== Exercise prompt ==
Run through the records and, wherever a line holds the word "screenshot", return that line.

== Records ==
──────────

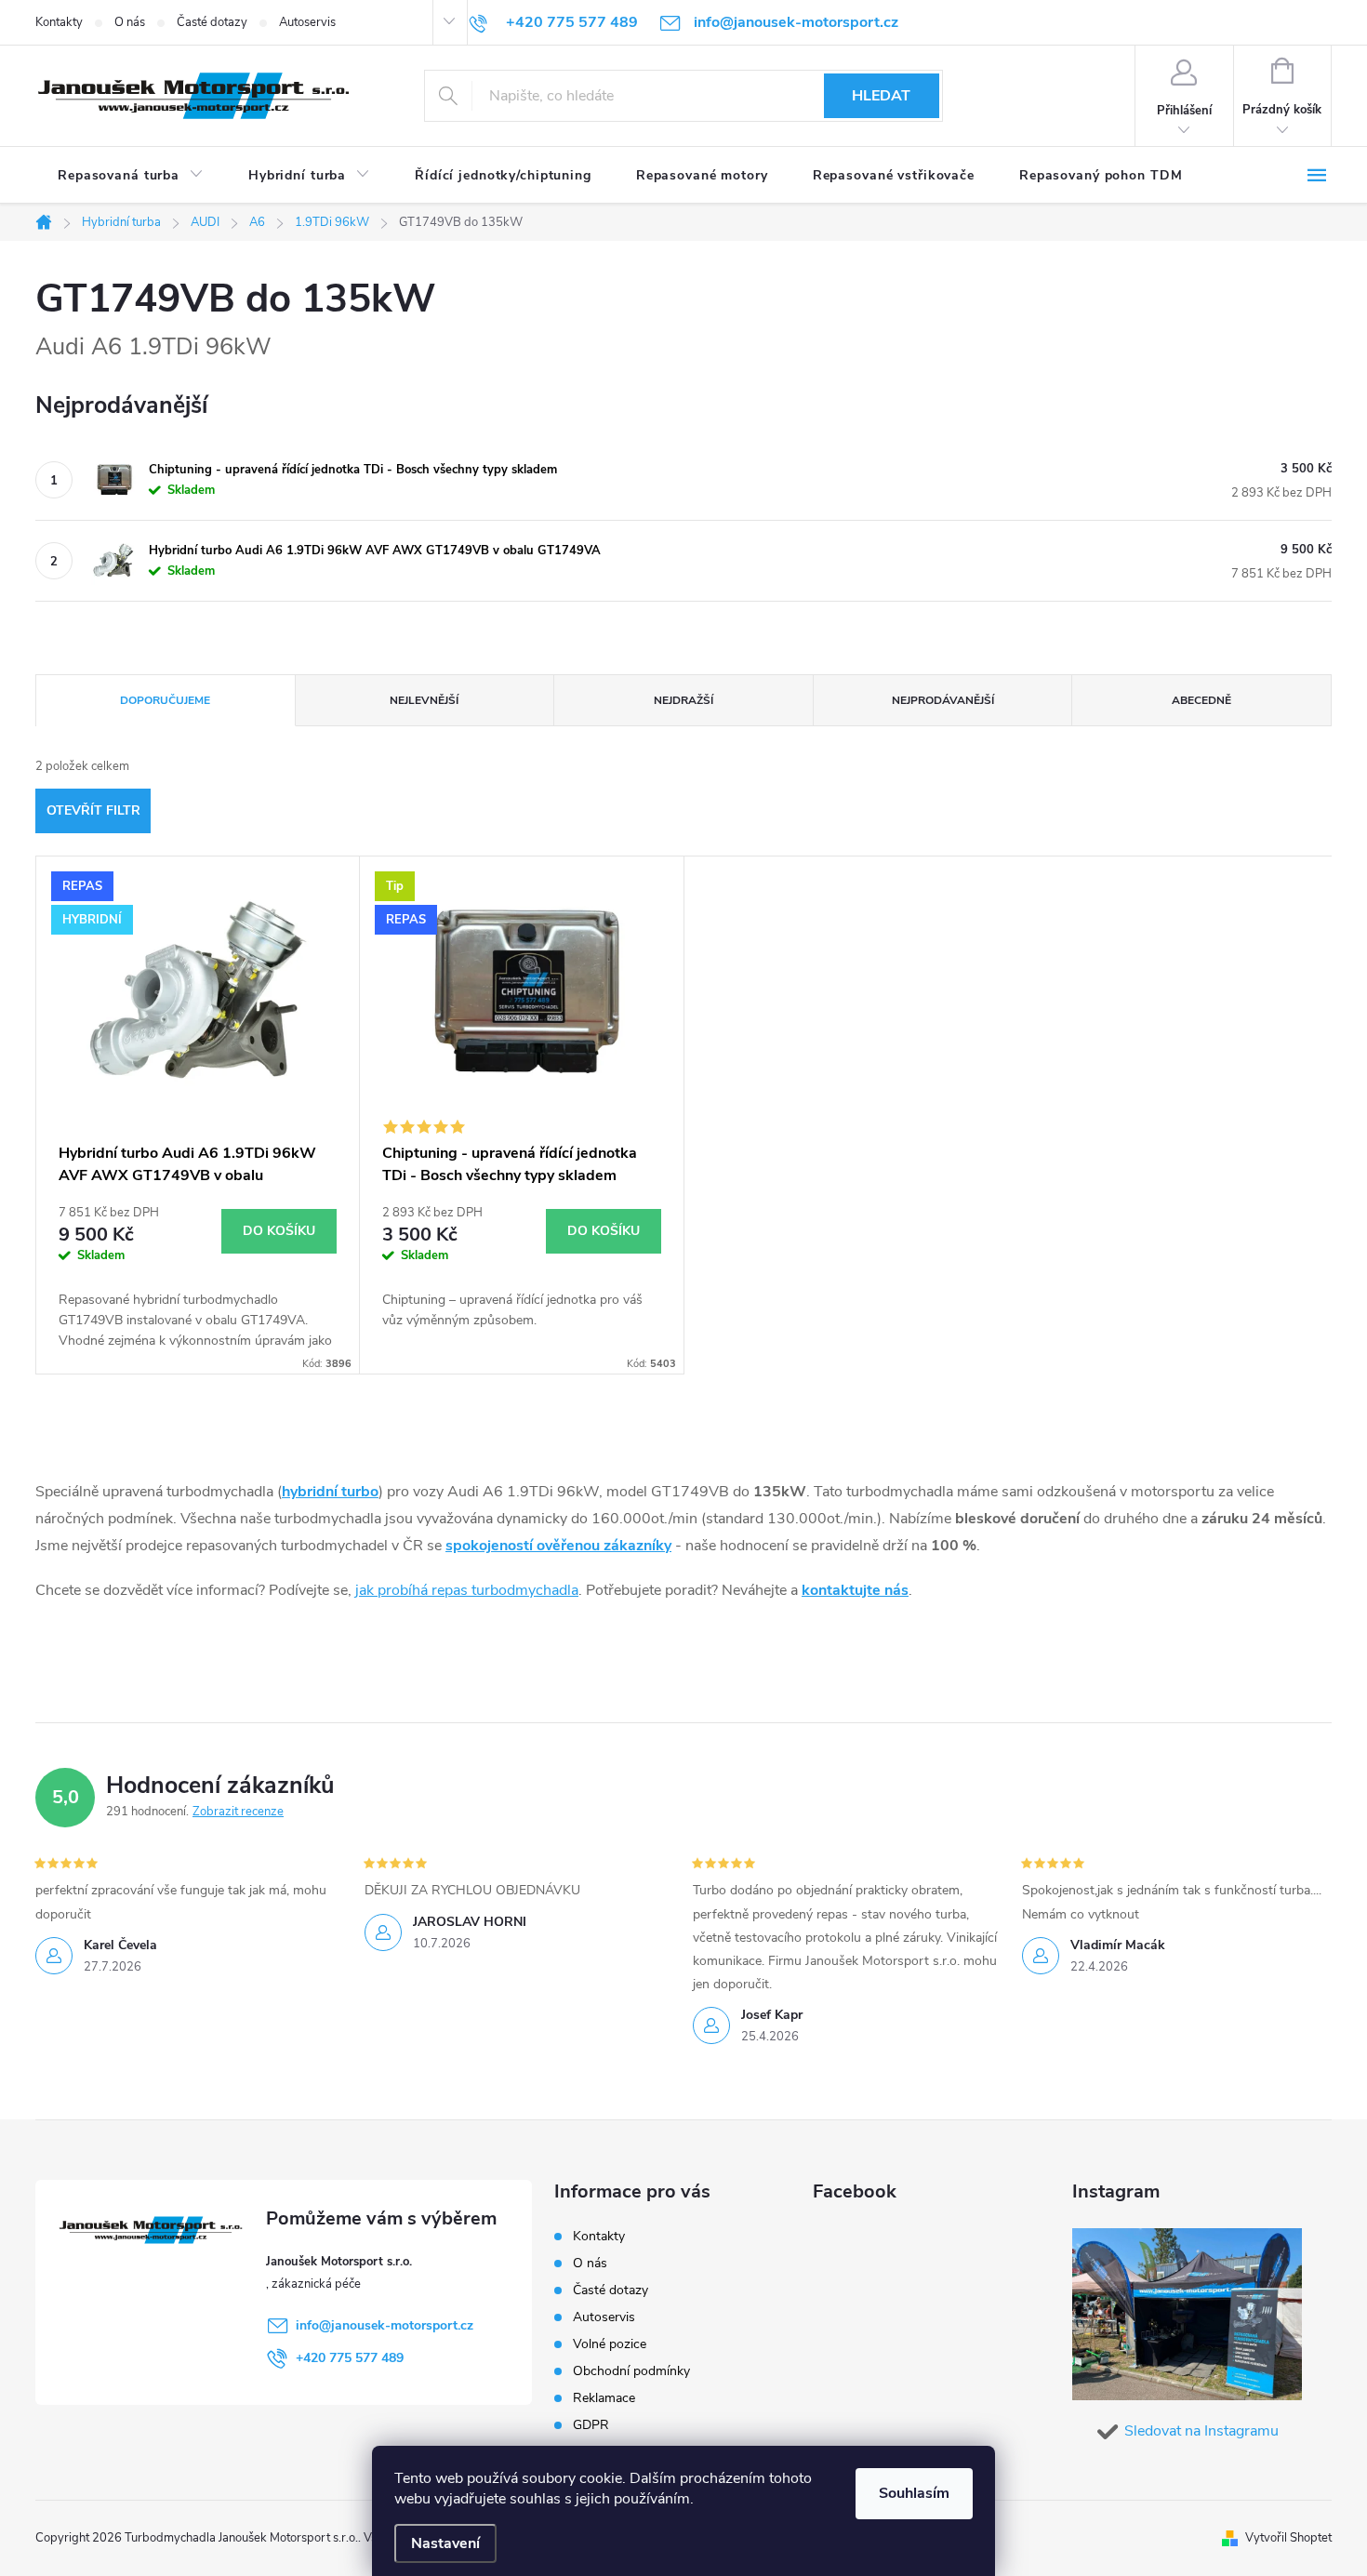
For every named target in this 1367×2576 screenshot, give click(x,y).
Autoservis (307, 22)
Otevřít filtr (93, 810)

──────────

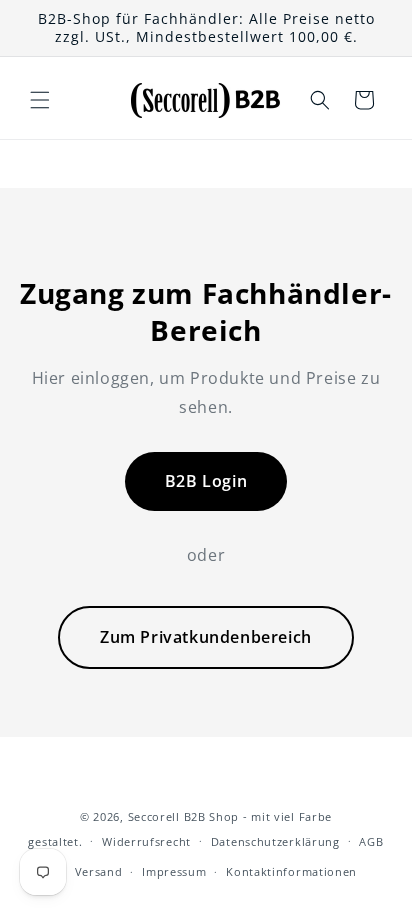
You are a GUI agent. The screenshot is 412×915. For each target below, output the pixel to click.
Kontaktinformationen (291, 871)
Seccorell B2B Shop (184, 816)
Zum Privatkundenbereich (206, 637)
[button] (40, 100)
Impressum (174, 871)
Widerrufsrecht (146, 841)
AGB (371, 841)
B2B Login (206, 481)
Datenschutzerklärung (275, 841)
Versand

──────────

== Result below ==
For every named target in this 1367×2576 screenshot, give click(x,y).
You are a GUI agent. The screenshot is 412×915. For each target below, output the pixel to click.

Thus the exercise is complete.